WRITTEN TASK: Decide whether each statement agrees with the Empire Test Pilots' School text below, answering yes or no and quoting the deciding words: (a) The school was established in 1943. (b) All 18 pilots who began the first training course completed it. (c) The school stayed at Farnborough for almost 21 years.

SOURCE EXTRACT:
--- Begin ---
The Empire Test Pilots' School (ETPS) is a British training school for test pilots and flight test engineers of fixed-wing and rotary-wing aircraft at MoD Boscombe Down in Wiltshire, England. It was established in 1943, the first of its type.  The school moved to RAF Cranfield in October 1945, then to the Royal Aircraft Establishment, Farnborough in July 1947, before returning to Boscombe Down on 29 January 1968.

Its motto is "Learn to test; test to learn".

ETPS is run by the MoD and defence contractor QinetiQ under a long-term agreement.

History
In 1943, Air Marshal Sir Ralph Sorley, Controller, Research and Development, MAP, formed the "Test Pilots' Training Flight" at RAF Boscombe Down after many pilots died testing the many new aircraft introduced during the Second World War.

On 21 June 1943, the unit became the Test Pilots' School within the Aeroplane and Armament Experimental Establishment (A&AEE) at Boscombe Down.  The school was "to provide suitably trained pilots for testing duties in aeronautical research and development establishments within the service and the industry".  It graduated one group of students, the Number 1 Course, which began in mid-1943 and formally ended on 29 February 1944, before the school's name was changed to the "Empire Test Pilots' School" (ETPS) on 28 July 1944.

The first training course, held by the Commandant, Wing Commander Samuel "Sammy" Wroath with G. Maclaren Humphreys, a civilian, as Technical Instructor, was initially attended by 18 pilots, drawn largely from the Royal Air Force (RAF) and the Fleet Air Arm of the Royal Navy but included three civilian attendees (all from the Bristol Aeroplane Company).  Five students found the standard of maths required on the course to be too high and left within the first week; the 13 students who completed the first course comprised 11 from the RAF (including one American, Sqn Ldr JC Nelson, who was serving with one of the Eagle Squadrons) and two from the FAA.  Of those who attended No. 1 Course, five eventually died testing aircraft.

Due to the rapid growth of the A&AEE, at Boscombe Down, the school moved to RAF Cranfield in October 1945. On 12 July 1947, it was attached to the Royal Aircraft Establishment, Farnborough, where it remained for almost 21 years, flying a wide variety of aircraft types, before returning to Boscombe Down on 29 January 1968.
--- End ---
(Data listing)
--- Begin ---
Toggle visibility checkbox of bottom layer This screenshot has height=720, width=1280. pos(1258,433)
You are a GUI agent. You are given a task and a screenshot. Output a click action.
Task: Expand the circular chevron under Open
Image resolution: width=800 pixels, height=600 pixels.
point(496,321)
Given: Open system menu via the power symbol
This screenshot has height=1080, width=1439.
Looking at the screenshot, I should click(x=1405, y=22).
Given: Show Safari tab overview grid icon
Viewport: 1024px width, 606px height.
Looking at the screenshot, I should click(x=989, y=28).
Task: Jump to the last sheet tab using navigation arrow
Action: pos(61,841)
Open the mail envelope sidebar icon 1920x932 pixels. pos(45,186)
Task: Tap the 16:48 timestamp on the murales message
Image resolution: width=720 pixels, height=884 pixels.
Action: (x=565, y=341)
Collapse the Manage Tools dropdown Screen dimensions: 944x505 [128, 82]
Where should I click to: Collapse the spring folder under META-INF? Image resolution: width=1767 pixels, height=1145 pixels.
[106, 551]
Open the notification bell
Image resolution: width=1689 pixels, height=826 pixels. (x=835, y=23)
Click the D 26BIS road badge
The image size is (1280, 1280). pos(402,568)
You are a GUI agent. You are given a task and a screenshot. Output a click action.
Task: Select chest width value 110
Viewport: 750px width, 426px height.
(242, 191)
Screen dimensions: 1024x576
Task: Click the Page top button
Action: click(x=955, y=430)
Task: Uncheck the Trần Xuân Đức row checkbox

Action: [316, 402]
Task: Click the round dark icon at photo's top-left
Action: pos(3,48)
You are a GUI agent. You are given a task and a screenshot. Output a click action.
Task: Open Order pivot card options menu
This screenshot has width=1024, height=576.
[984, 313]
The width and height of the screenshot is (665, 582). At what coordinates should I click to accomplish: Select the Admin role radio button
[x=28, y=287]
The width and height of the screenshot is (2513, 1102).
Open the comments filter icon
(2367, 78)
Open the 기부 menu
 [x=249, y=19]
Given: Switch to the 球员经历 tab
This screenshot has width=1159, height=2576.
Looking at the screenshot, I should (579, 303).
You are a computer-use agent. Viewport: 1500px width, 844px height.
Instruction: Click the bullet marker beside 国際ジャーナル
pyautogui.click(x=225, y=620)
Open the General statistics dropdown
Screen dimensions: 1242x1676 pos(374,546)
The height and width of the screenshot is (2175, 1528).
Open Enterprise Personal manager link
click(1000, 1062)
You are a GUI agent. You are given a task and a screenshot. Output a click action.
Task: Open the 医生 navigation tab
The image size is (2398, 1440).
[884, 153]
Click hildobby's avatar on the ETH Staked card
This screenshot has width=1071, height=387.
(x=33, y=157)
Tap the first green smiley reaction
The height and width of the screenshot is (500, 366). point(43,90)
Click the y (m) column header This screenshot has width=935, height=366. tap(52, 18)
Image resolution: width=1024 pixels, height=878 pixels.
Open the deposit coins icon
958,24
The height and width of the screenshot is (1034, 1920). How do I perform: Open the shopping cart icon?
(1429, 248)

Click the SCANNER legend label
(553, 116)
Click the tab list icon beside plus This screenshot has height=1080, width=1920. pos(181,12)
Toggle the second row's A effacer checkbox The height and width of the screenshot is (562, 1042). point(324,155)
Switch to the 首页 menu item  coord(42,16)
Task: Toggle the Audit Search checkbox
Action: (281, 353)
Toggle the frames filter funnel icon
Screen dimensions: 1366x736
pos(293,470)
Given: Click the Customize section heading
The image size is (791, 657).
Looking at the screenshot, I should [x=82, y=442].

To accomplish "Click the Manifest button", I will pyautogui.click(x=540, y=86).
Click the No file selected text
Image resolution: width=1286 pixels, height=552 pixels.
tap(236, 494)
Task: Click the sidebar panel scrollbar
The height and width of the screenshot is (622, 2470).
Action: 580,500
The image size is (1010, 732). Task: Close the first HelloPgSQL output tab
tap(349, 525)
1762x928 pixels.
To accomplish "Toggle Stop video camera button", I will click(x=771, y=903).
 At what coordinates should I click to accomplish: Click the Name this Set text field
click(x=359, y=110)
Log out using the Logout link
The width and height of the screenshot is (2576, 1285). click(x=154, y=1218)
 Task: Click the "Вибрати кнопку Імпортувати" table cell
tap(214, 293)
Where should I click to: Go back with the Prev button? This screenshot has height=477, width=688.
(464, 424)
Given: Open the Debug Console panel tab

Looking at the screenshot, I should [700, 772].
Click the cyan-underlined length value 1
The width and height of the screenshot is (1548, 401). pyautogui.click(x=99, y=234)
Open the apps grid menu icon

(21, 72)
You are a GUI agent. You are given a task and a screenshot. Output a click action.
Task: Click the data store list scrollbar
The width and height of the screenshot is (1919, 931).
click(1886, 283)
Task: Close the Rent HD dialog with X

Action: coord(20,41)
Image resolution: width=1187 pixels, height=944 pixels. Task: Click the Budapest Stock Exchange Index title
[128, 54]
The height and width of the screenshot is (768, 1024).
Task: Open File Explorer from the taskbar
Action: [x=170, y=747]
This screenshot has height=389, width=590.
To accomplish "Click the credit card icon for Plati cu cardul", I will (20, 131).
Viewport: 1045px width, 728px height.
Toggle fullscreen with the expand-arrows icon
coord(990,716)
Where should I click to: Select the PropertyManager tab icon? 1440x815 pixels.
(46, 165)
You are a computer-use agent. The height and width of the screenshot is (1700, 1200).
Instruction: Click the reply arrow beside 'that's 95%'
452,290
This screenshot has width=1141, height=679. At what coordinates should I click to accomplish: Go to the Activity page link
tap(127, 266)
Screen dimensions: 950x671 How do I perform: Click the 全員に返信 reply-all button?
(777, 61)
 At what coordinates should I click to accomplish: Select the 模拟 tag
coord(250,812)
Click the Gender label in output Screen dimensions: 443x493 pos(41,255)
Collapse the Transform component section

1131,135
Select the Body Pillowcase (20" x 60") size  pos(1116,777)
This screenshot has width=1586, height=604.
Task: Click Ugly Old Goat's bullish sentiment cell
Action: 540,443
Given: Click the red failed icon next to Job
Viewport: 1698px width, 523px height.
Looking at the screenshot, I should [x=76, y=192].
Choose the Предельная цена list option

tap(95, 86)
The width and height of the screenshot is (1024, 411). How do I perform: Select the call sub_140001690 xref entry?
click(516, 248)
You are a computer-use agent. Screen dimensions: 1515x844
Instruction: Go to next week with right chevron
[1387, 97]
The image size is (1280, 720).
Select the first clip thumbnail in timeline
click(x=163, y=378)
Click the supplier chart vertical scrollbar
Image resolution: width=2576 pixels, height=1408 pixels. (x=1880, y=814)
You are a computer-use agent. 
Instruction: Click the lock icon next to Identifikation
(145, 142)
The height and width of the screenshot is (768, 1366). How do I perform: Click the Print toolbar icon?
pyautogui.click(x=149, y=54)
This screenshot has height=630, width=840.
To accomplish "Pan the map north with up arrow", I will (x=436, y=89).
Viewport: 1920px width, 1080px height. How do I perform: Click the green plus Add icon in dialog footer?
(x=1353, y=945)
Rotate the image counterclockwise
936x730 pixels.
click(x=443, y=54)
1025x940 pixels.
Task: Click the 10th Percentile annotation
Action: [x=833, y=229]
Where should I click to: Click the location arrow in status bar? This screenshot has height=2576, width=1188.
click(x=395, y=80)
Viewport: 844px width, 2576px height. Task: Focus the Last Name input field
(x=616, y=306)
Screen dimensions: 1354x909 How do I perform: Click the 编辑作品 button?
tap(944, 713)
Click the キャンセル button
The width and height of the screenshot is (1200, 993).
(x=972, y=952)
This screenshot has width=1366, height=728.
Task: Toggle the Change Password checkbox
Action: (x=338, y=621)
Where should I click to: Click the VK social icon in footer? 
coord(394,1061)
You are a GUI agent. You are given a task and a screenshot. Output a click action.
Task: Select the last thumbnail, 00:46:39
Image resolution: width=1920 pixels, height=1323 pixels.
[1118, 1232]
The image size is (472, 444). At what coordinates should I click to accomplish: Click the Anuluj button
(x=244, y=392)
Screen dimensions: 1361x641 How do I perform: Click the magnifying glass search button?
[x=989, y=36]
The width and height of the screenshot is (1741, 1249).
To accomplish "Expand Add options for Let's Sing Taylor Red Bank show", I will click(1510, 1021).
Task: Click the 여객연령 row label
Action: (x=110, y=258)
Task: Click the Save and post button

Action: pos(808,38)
--- End ---
RESPONSE TO THIS TASK:
(a) Yes: "It was established in 1943, the first of its type."
(b) No: "Five students found the standard of maths required on the course to be too high and left within the first week"
(c) Yes: "where it remained for almost 21 years"